## [Entries shown]
-------
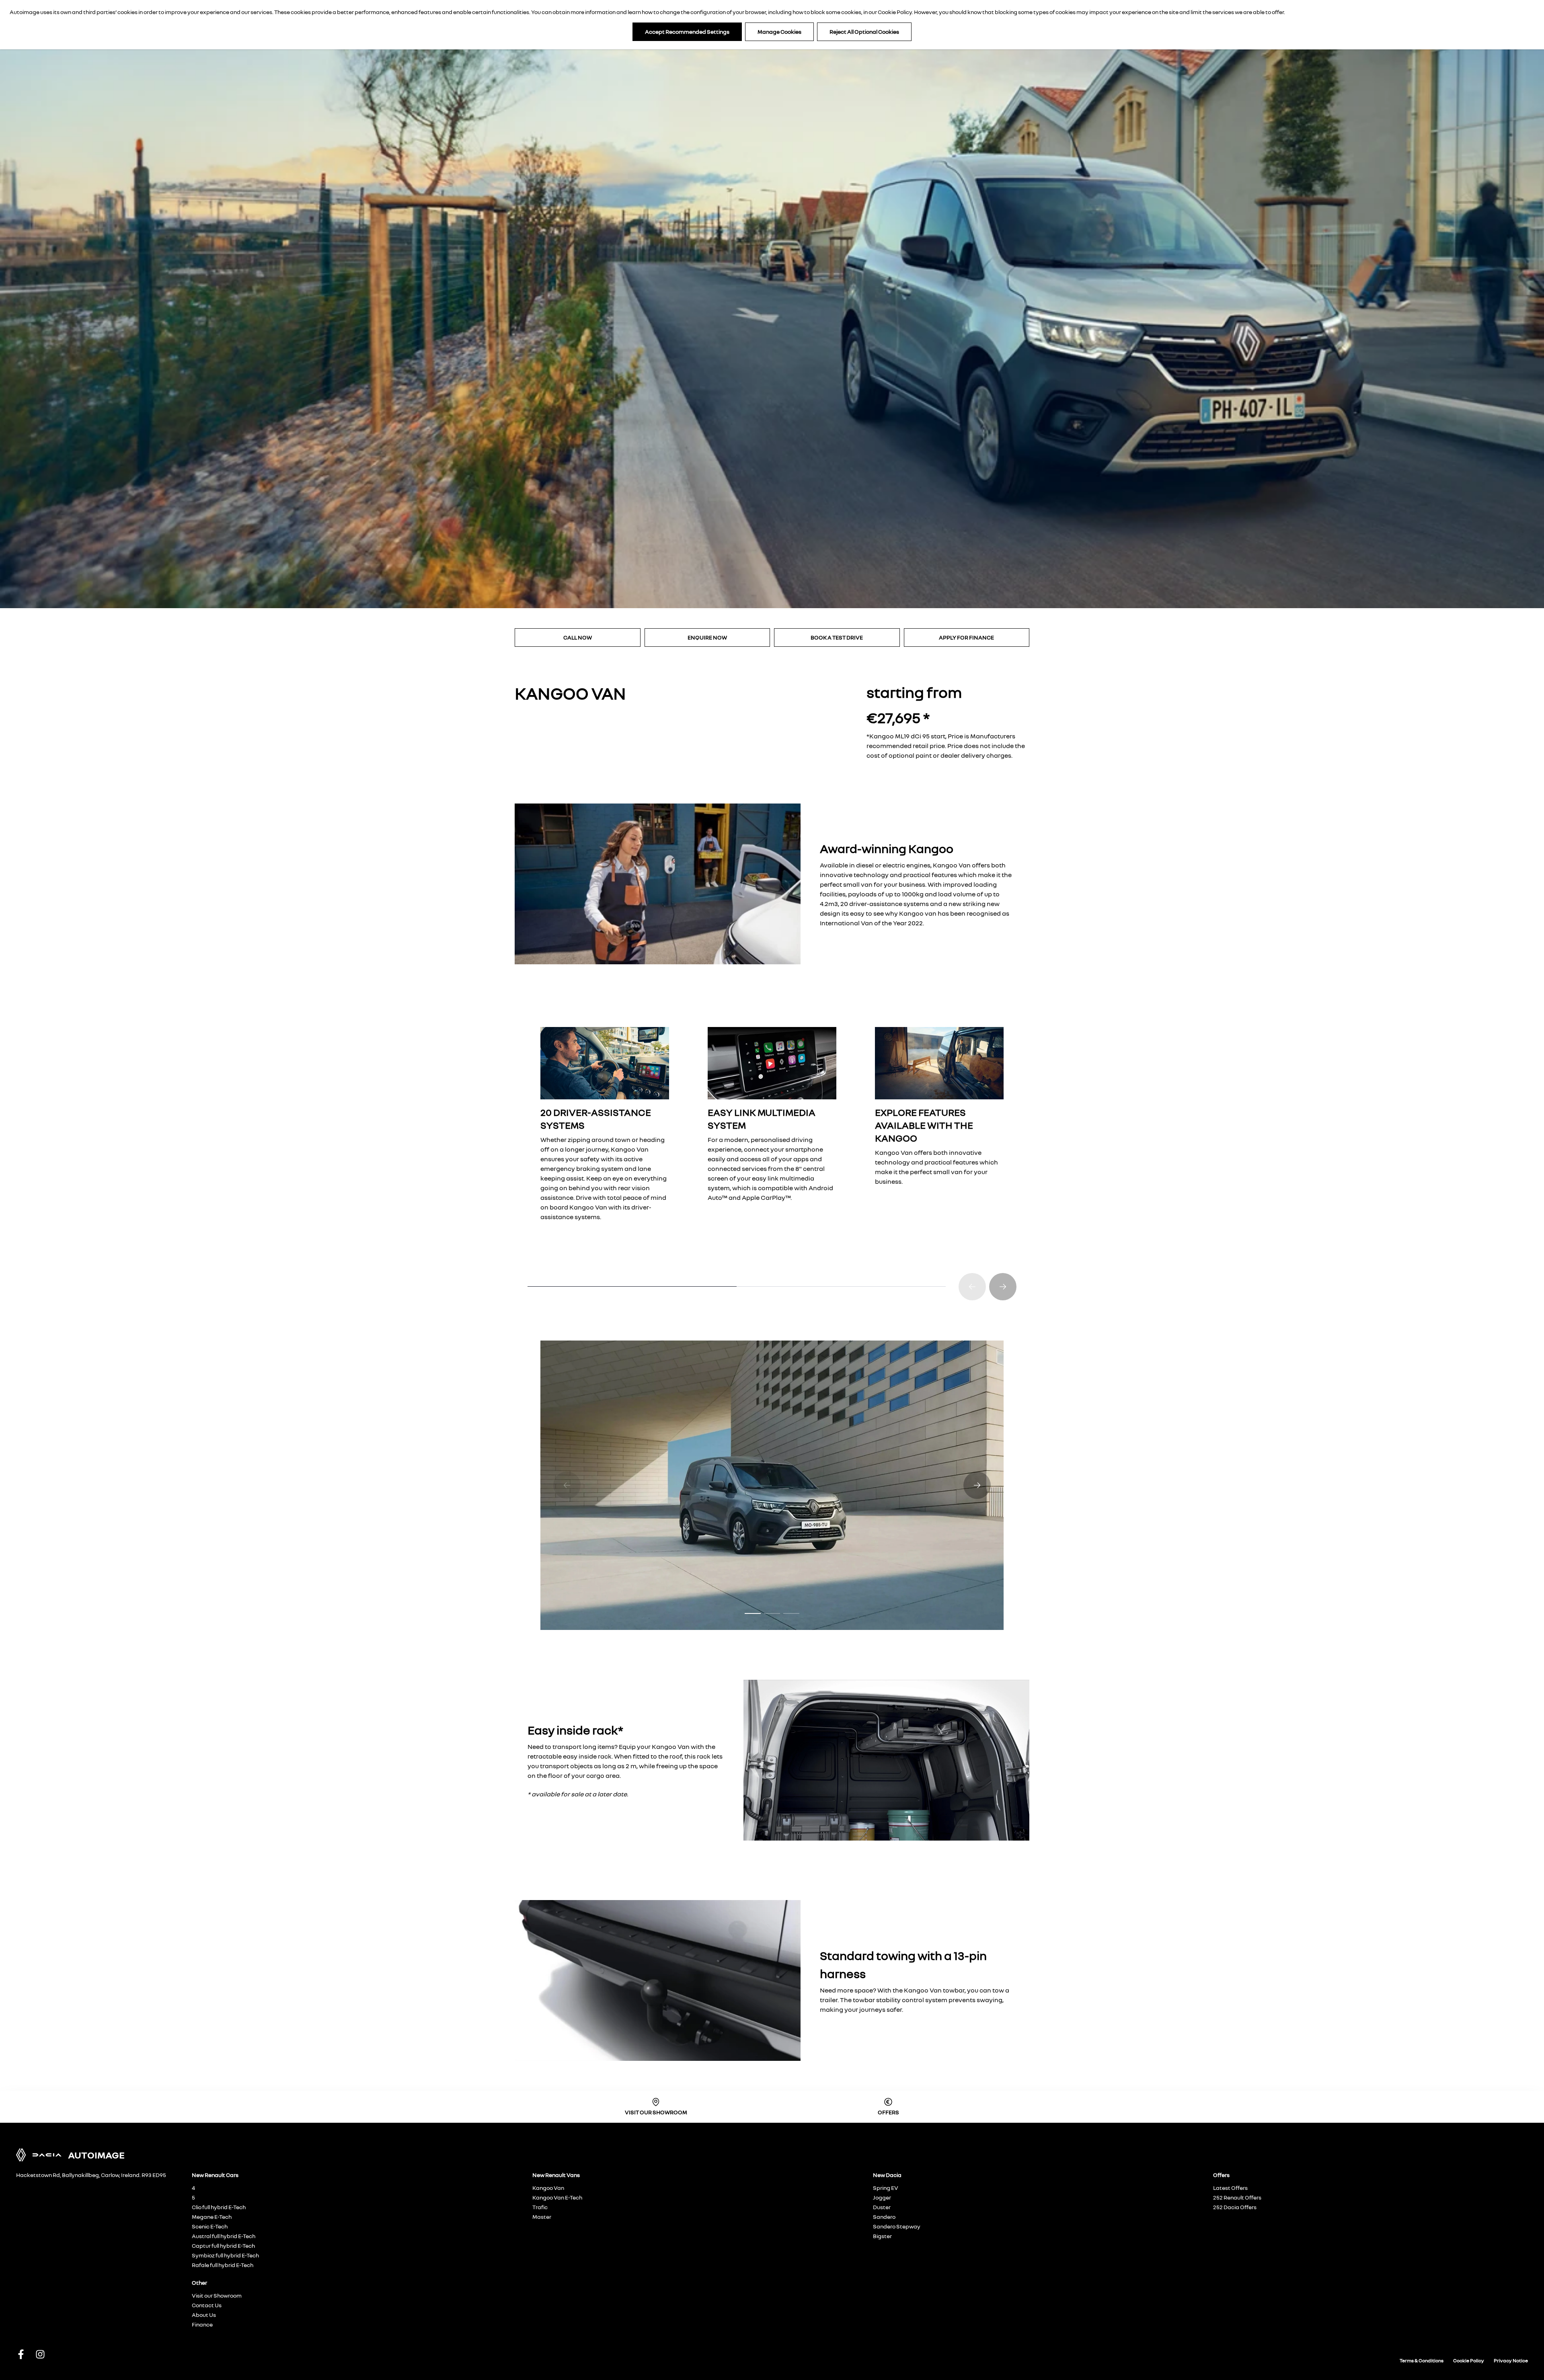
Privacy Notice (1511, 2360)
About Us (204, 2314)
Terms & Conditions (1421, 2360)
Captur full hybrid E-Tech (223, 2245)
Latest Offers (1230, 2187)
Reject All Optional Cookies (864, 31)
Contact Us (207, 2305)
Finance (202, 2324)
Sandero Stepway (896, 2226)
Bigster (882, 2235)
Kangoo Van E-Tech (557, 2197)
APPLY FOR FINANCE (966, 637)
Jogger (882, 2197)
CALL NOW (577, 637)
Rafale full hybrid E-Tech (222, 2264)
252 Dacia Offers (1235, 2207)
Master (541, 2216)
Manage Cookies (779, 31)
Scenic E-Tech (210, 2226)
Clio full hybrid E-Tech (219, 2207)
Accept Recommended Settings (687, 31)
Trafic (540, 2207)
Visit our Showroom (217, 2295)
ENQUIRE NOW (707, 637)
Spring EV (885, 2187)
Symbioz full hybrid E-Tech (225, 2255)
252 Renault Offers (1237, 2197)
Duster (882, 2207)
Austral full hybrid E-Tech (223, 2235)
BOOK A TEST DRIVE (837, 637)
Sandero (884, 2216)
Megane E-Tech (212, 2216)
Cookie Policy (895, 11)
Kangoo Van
-------
## [What the task requires]
Give back exactly the lines from the one that contains "Captur full hybrid E-Tech (223, 2245)" to the end of the material, both ends kept, and no other line.

## [Answer to this exercise]
Captur full hybrid E-Tech (223, 2245)
Latest Offers (1230, 2187)
Reject All Optional Cookies (864, 31)
Contact Us (207, 2305)
Finance (202, 2324)
Sandero Stepway (896, 2226)
Bigster (882, 2235)
Kangoo Van E-Tech (557, 2197)
APPLY FOR FINANCE (966, 637)
Jogger (882, 2197)
CALL NOW (577, 637)
Rafale full hybrid E-Tech (222, 2264)
252 Dacia Offers (1235, 2207)
Master (541, 2216)
Manage Cookies (779, 31)
Scenic E-Tech (210, 2226)
Clio full hybrid E-Tech (219, 2207)
Accept Recommended Settings (687, 31)
Trafic (540, 2207)
Visit our Showroom (217, 2295)
ENQUIRE NOW (707, 637)
Spring EV (885, 2187)
Symbioz full hybrid E-Tech (225, 2255)
252 Renault Offers (1237, 2197)
Duster (882, 2207)
Austral full hybrid E-Tech (223, 2235)
BOOK A TEST DRIVE (837, 637)
Sandero (884, 2216)
Megane E-Tech (212, 2216)
Cookie Policy (895, 11)
Kangoo Van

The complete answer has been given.